**REQUIREMENTS**. Give the lines again from the line with "This screenshot has height=675, width=966." up to and including the line with "point(396,389)", swapping "Add Stop" for "Remove Stop" and leaving everything else unchanged.

## Begin DATA

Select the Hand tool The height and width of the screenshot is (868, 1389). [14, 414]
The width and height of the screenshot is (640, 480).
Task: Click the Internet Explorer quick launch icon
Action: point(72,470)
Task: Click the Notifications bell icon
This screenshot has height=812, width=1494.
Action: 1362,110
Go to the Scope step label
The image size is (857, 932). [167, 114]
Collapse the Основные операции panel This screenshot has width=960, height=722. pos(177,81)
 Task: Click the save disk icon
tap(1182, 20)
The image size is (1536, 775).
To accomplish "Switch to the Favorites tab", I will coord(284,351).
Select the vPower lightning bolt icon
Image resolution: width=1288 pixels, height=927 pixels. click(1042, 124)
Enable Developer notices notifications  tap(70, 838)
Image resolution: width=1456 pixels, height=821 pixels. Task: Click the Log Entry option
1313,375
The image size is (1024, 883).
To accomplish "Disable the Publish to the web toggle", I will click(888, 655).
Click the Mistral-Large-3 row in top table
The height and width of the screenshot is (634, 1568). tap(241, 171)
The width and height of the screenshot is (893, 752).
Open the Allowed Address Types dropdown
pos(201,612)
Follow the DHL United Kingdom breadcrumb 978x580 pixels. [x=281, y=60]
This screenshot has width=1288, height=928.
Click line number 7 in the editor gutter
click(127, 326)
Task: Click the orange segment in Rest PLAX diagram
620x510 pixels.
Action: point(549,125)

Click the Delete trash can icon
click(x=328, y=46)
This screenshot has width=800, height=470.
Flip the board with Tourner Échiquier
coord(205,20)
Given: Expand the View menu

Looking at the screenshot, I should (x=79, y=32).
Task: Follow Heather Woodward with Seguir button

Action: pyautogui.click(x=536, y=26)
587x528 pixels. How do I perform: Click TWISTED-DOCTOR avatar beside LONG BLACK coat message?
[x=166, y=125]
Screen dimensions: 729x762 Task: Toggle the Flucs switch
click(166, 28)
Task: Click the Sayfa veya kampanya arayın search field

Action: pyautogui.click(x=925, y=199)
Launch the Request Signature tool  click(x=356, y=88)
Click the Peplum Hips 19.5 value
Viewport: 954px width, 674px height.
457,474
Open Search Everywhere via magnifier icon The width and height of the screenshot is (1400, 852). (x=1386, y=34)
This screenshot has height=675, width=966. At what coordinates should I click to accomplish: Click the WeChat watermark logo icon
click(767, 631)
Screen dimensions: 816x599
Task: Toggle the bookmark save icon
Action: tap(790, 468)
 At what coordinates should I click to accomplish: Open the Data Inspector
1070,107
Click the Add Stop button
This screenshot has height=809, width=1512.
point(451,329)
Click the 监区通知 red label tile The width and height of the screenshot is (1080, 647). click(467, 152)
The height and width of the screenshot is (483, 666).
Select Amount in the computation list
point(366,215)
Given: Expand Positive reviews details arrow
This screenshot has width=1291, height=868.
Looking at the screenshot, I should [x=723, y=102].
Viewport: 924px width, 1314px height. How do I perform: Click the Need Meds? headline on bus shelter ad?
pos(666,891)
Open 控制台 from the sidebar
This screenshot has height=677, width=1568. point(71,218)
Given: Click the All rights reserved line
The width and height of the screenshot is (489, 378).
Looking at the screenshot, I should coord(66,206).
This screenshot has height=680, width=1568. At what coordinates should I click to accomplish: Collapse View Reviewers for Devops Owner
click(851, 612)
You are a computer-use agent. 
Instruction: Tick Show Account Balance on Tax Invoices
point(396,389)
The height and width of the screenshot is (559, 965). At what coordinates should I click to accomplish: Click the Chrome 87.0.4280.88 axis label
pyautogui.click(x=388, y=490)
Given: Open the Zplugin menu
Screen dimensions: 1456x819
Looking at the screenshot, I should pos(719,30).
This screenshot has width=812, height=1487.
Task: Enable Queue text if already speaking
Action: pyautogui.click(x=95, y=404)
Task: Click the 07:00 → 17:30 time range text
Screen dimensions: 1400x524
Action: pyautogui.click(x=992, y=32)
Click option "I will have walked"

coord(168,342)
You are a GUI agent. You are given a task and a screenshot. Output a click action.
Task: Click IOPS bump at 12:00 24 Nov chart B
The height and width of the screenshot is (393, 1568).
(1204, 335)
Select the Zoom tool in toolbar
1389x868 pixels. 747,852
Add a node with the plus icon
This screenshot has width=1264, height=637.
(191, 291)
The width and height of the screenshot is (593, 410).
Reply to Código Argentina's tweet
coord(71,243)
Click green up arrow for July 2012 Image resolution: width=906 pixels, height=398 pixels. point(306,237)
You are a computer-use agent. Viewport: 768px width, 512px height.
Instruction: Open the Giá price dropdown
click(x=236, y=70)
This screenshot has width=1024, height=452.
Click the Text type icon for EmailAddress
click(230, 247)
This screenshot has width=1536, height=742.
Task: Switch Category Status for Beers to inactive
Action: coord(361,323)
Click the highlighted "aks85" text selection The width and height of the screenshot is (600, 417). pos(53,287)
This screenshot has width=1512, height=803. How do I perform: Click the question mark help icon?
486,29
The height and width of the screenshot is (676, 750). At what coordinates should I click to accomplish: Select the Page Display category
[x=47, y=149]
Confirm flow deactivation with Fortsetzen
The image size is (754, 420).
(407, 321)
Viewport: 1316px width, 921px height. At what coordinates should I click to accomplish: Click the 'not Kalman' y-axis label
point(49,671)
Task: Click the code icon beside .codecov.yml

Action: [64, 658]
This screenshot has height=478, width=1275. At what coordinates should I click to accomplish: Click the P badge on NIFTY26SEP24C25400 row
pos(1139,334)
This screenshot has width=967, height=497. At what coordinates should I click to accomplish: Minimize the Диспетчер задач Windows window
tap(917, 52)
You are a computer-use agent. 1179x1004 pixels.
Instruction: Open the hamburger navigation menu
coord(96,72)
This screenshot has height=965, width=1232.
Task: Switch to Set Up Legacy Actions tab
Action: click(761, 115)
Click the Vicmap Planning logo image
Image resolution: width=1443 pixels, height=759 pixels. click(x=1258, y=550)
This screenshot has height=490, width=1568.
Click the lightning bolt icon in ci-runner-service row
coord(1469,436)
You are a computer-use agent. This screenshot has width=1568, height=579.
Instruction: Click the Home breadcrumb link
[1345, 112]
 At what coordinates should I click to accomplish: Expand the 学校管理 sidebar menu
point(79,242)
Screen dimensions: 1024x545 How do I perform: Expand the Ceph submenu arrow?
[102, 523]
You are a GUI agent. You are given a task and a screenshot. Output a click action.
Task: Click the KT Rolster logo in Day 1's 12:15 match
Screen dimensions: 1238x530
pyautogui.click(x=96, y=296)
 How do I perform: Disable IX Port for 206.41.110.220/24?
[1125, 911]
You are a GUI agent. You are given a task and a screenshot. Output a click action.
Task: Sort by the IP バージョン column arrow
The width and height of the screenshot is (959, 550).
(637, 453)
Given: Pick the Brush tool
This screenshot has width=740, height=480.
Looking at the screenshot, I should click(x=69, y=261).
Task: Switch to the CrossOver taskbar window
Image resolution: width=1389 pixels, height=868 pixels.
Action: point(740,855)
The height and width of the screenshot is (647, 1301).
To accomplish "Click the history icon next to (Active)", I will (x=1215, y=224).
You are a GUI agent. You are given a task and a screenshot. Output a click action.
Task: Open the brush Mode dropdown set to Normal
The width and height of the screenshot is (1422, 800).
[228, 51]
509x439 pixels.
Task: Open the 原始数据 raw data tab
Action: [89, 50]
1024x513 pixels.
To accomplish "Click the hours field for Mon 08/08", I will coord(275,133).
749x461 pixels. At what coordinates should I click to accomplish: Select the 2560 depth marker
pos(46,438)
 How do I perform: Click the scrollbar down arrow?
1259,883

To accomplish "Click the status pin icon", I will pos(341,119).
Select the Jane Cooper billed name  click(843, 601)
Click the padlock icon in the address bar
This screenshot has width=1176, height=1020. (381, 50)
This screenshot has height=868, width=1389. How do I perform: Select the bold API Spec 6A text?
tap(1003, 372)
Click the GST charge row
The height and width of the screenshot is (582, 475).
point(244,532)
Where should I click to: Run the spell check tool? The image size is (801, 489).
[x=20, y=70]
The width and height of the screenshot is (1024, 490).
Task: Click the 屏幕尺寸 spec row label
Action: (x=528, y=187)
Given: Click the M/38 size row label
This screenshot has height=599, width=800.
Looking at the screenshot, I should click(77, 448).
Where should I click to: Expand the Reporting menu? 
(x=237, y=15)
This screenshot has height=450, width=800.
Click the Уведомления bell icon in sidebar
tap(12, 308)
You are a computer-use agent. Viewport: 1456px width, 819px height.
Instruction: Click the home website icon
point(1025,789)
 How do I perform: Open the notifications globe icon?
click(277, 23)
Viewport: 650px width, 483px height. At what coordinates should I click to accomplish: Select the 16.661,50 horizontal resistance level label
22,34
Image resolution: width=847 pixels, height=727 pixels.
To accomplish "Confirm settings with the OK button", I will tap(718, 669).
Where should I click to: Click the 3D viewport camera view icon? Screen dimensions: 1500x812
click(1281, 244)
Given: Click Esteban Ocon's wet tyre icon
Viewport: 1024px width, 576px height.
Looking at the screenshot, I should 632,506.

## End DATA

**ANSWER FOR THIS EXERCISE**.
This screenshot has height=675, width=966. At what coordinates should I click to accomplish: Click the WeChat watermark logo icon
click(767, 631)
Screen dimensions: 816x599
Task: Toggle the bookmark save icon
Action: tap(790, 468)
 At what coordinates should I click to accomplish: Open the Data Inspector
1070,107
Click the Remove Stop button
This screenshot has height=809, width=1512.
point(451,329)
Click the 监区通知 red label tile The width and height of the screenshot is (1080, 647). click(467, 152)
The height and width of the screenshot is (483, 666).
Select Amount in the computation list
point(366,215)
Given: Expand Positive reviews details arrow
This screenshot has width=1291, height=868.
Looking at the screenshot, I should [x=723, y=102].
Viewport: 924px width, 1314px height. How do I perform: Click the Need Meds? headline on bus shelter ad?
pos(666,891)
Open 控制台 from the sidebar
This screenshot has height=677, width=1568. point(71,218)
Given: Click the All rights reserved line
The width and height of the screenshot is (489, 378).
Looking at the screenshot, I should coord(66,206).
This screenshot has height=680, width=1568. At what coordinates should I click to accomplish: Collapse View Reviewers for Devops Owner
click(851, 612)
You are a computer-use agent. 
Instruction: Tick Show Account Balance on Tax Invoices
point(396,389)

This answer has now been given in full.